WHY SHOULD an intelligent woman want to exhange an interesting career and a comfortable life in Washington for the uncertain prospect of spending years in a strange country as the unpaid and hardworking wife of an American ambassador? To the uninitiated, diplomatic life abroad in 1972 might appear glamourous. The thought of dining with kings, conversing with prime ministers and living in "the grand manner" can be mesmerizing. But Cynthia Helms was far to experienced to have any such illusions. As the wife of Richard Helms, the outgoing Director of the Central Intelligence Agency, she had had ample experience of official social life. For her, encounters with the famous were no novelty. Besides, she was already aware that managing an official residence abroad was as burdensome as running a hotel.

Nor was there any need to occupy her time or exercise her talents. She had been holding an intellectually rewarding job doing radio programs for the Smithsonian, which were broadcast over 150 stations across the country and on the Armed Forces Radio overseas.

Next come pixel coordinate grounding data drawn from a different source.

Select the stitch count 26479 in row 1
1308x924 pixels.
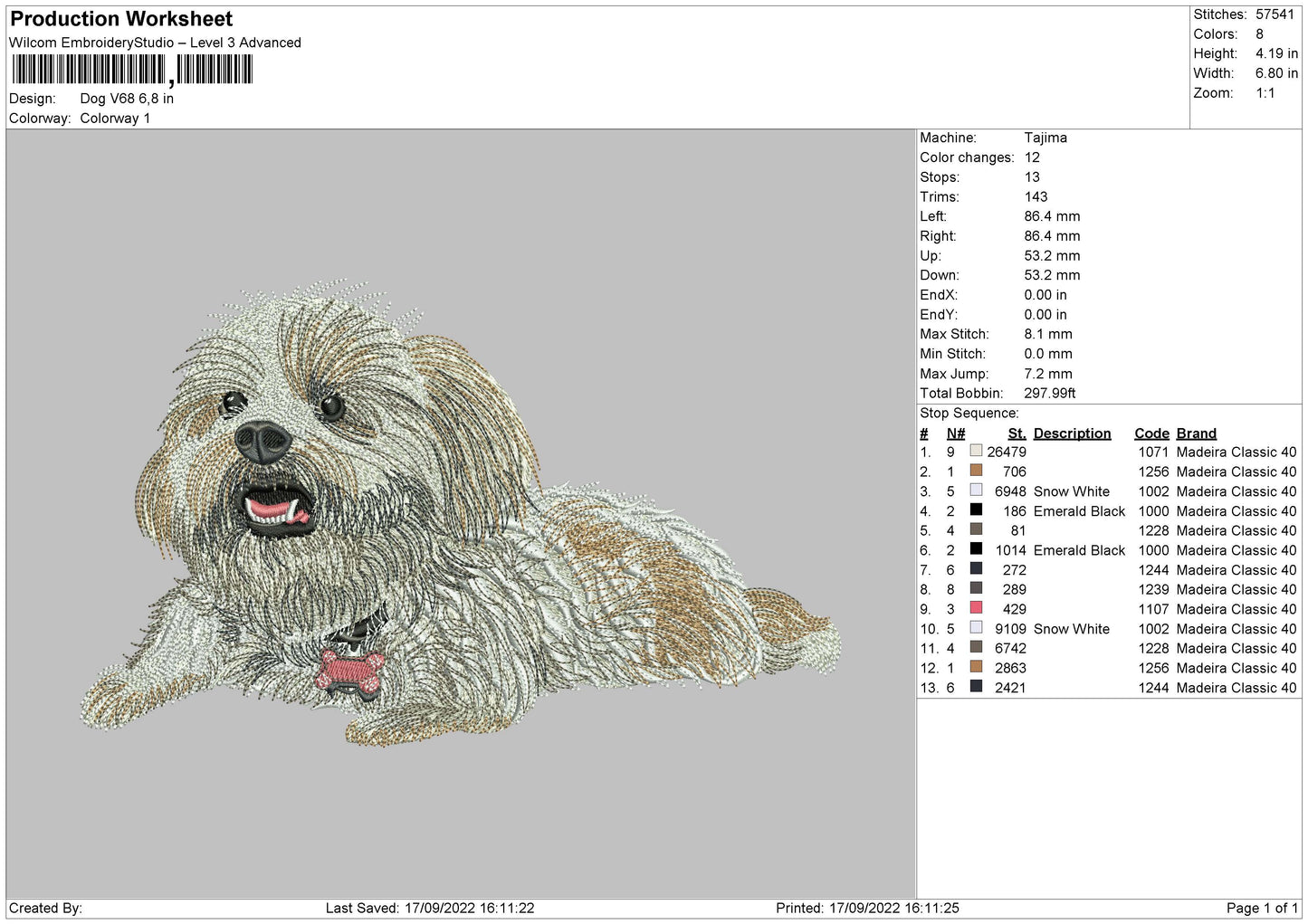coord(1007,452)
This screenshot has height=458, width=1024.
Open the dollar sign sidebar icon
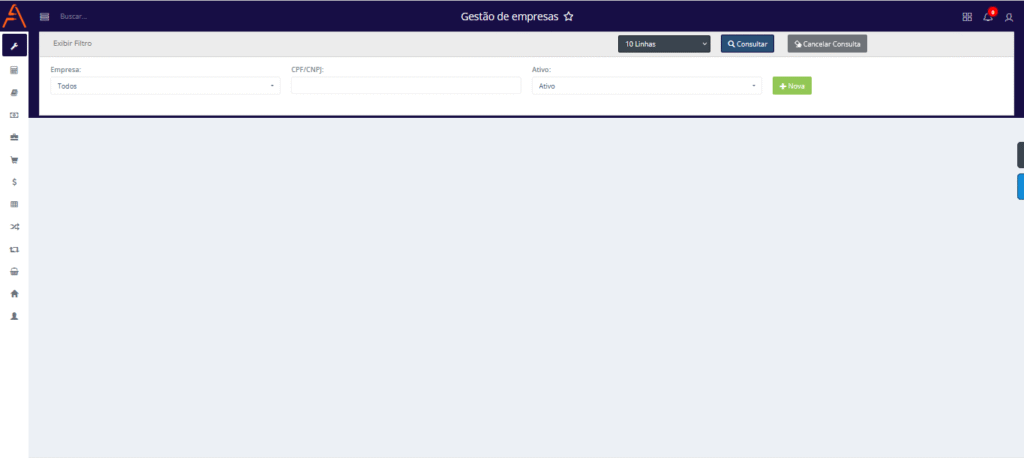click(14, 182)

She was also aware of the danger of possible assassination or kidnapping by terrorists in Iran. An attempt had been made on the life of a previous American ambassador. The State Department had pointedly reminded her husband that if he were seized, no ransom could be guaranteed.

So why did she go? She answers that question in An Ambassador's Wife in Iran. Cynthia Helms could have persuaded her husband that the assignment was an unnecessary postponement of his proposed retirement. She chose instead to support him in part because she was tempted -- despite the risks -- by the adventure of exploring Persian culture. As the wife of the ambassador she could travel and meet all manner of people throughout the country, savor their cultureal riches and idiosyncracies. Her recollections add fresh insights to the recent excruciating confrontation between Iran and the United States.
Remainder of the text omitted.